HARTFORD, Conn. (WWLP) – Connecticut’s governor is out with his rebooted transportation plan, one that calls for placing tolls on highways across the state.
In Massachusetts, commuters travel through toll gantries nearly every day along the Mass Pike. But drivers in Connecticut haven’t had to pay tolls in nearly 30 years. Connecticut Gov. Ned Lamont’s newly revised CT 2030 transportation initiative would change that.
“We’ve got 14 bridges that we’re going to repair and get them up to speed,” said Gov. Lamont. “We have a user fee on each of those 14 bridges. That user fee is tied to the federal loans that we get and all the money we get from that user fee goes to pay off the federal bonds.”
That user fee can also be called a toll. The governor’s 10-year plan calls for 14 targeted tolls mostly on major highways and bridges, including the Gold Star Bridge that connects New London to Groton, and the so-called “Mixmaster” in Waterbury.
Tolls would range from 50 cents to $1 for out of state drivers, which means Massachusetts residents who commute back and forth to Connecticut every day for work will have to pay.
In fact – during an I-Team investigation from over the summer, 22News learned that 40-percent of the anticipated toll revenues will be paid for by out-of-state drivers. The governor’s proposal is being met with skepticism.

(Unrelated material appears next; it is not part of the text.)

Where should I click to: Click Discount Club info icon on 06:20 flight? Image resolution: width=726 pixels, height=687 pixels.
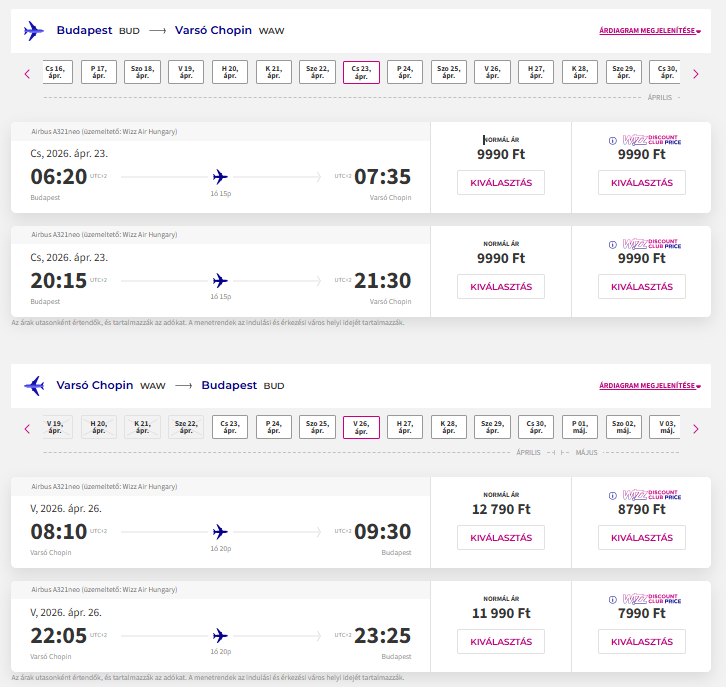[x=612, y=141]
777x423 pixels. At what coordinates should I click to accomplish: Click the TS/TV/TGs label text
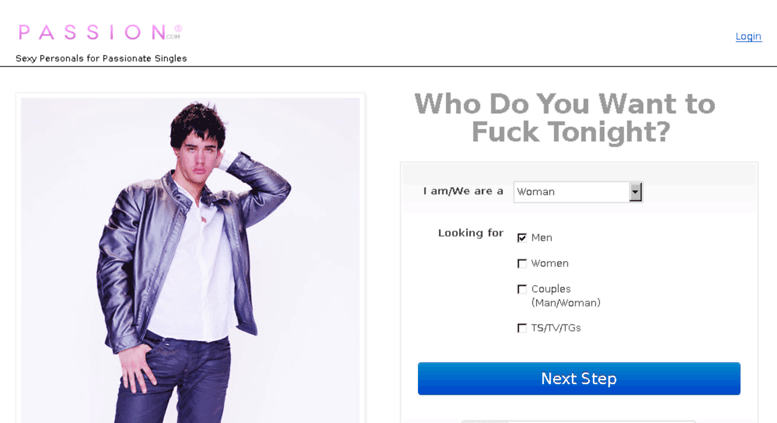pos(555,328)
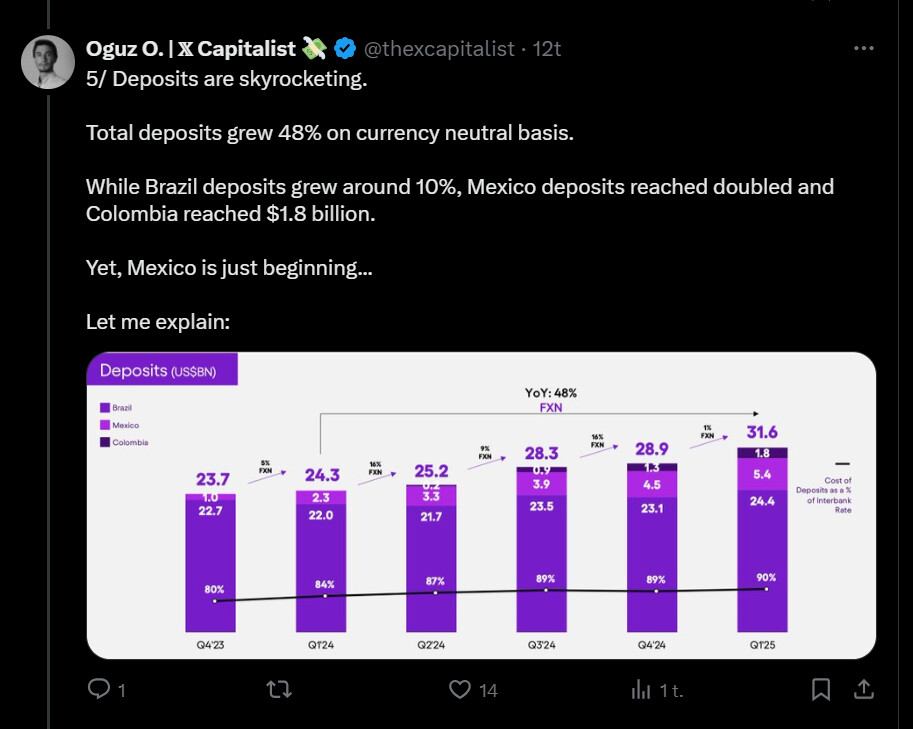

Republican New Haven Senator Len Fasano said, “It comes down to trust of government, that’s a huge hurdle for my caucus, for me, and I think for people across the state, that’s the problem.”
Sen. Fasano said Republicans are working on an alternative, no tolls, plan. But he couldn’t give a timetable for that plan.
This revised proposal would begin in 2023. Lamont’s plan also invests in airport, bus, rail, and port improvements.